──────── INPUT MATERIAL ────────

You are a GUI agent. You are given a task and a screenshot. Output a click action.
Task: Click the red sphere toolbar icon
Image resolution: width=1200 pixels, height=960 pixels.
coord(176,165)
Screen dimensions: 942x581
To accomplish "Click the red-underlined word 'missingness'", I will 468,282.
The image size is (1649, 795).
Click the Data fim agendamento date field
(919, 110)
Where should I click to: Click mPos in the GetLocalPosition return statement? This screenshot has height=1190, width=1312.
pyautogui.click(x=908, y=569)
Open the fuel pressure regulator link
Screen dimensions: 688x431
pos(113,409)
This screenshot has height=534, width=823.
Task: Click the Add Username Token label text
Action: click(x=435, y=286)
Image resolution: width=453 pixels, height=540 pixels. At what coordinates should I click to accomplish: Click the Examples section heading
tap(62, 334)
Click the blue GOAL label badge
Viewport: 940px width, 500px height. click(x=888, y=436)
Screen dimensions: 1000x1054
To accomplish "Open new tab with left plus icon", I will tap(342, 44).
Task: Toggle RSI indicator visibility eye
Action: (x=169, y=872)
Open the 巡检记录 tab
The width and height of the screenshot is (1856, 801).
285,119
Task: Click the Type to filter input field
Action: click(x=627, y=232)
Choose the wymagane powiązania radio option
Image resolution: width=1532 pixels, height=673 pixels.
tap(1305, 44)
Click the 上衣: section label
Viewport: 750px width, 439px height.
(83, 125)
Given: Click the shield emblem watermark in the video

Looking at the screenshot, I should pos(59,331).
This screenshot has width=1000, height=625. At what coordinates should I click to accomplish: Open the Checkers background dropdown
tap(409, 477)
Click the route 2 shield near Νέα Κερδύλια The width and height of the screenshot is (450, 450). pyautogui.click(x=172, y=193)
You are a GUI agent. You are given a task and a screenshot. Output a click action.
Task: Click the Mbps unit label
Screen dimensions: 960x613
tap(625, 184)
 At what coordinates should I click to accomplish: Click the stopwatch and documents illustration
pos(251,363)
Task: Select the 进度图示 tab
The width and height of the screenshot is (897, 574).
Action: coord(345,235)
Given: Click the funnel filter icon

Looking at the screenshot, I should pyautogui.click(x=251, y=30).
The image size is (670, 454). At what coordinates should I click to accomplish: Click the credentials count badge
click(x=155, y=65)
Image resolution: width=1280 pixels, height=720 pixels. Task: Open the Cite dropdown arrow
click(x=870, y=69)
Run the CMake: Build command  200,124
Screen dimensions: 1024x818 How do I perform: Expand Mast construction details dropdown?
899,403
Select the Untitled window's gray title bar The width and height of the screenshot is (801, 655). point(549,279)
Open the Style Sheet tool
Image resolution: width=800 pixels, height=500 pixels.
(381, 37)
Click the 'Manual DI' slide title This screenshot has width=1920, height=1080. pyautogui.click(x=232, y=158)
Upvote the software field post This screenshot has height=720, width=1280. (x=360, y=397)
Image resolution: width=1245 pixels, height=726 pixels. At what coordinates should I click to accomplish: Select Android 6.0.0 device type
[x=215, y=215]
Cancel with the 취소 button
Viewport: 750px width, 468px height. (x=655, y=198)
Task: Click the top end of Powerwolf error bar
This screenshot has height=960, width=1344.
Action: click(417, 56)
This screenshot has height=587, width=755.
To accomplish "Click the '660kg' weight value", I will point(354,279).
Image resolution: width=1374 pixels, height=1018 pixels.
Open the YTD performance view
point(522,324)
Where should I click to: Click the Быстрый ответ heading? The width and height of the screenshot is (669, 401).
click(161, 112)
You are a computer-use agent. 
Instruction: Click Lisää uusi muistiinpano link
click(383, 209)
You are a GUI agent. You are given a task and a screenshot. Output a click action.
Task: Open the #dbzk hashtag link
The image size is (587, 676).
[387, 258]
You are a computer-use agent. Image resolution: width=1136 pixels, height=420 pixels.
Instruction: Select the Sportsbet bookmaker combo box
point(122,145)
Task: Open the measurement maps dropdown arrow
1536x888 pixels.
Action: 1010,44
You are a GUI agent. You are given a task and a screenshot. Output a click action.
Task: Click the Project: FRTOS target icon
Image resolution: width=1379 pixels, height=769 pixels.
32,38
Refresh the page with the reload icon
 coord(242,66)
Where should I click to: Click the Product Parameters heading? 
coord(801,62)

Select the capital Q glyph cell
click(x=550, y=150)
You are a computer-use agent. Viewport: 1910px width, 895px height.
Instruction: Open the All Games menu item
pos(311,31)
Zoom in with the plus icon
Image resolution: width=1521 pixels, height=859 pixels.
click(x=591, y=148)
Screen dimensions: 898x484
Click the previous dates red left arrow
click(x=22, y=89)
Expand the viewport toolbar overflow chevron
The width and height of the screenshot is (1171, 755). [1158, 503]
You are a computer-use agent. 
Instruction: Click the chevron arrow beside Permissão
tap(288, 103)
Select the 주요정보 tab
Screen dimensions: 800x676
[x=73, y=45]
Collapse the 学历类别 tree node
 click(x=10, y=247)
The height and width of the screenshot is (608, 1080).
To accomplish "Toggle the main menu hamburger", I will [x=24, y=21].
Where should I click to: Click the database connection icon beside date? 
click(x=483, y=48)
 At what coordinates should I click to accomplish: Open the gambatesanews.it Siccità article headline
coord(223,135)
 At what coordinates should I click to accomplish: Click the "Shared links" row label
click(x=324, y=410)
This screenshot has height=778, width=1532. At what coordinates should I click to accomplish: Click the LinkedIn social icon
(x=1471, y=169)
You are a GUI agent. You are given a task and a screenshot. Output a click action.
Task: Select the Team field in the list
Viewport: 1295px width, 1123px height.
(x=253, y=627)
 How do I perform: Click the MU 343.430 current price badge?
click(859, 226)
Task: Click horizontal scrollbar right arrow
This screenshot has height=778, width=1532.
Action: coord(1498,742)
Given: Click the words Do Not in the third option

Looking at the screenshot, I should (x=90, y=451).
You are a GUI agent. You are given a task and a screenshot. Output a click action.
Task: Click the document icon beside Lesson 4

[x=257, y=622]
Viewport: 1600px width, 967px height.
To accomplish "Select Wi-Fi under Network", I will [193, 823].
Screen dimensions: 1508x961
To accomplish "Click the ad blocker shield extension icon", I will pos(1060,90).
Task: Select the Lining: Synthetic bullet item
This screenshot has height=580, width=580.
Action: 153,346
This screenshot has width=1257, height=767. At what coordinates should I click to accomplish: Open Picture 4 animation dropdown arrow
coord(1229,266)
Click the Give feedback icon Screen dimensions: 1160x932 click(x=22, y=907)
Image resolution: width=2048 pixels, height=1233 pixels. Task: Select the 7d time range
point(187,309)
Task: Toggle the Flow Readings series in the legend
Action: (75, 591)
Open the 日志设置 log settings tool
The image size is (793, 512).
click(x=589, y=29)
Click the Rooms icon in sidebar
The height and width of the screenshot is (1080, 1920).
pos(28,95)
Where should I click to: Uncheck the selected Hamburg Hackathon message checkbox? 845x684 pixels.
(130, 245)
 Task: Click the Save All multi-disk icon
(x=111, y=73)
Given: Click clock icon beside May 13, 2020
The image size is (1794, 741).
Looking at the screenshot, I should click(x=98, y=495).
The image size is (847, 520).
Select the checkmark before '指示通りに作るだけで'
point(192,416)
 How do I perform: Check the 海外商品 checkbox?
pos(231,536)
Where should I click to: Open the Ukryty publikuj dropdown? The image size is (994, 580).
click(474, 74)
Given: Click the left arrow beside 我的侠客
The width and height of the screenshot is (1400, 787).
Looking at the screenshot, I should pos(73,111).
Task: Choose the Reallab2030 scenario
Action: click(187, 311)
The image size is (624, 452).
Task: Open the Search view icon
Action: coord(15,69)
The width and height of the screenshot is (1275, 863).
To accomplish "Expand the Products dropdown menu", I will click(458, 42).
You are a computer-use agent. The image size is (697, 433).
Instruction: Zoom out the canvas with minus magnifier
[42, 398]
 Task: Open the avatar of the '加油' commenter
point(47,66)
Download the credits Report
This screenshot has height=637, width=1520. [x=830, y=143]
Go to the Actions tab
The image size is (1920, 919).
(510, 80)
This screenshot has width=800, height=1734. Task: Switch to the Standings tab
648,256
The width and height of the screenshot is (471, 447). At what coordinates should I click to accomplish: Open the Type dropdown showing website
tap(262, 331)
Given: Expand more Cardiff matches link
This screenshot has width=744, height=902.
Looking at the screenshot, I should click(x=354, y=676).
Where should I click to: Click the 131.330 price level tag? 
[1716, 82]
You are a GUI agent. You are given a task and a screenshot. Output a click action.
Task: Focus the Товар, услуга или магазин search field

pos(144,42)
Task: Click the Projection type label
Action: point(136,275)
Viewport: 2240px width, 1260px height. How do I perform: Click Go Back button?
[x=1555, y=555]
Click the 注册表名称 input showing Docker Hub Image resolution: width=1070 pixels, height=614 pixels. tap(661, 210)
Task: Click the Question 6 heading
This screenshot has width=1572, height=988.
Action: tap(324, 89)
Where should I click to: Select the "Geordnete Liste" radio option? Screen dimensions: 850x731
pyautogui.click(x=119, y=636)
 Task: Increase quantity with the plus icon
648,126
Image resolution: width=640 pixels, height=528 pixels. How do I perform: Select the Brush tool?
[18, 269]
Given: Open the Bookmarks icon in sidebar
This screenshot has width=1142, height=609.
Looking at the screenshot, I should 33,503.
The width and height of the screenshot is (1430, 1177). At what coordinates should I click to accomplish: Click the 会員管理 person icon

────────

■ TASK DESCRIPTION: Your answer should be the exact lines above from the one with "Click the route" through the one with "Task: Select the 进度图示 tab", both included, and nothing besides.

■ RESPONSE AREA:
Click the route 2 shield near Νέα Κερδύλια The width and height of the screenshot is (450, 450). pyautogui.click(x=172, y=193)
You are a GUI agent. You are given a task and a screenshot. Output a click action.
Task: Click the Mbps unit label
Screen dimensions: 960x613
tap(625, 184)
 At what coordinates should I click to accomplish: Click the stopwatch and documents illustration
pos(251,363)
Task: Select the 进度图示 tab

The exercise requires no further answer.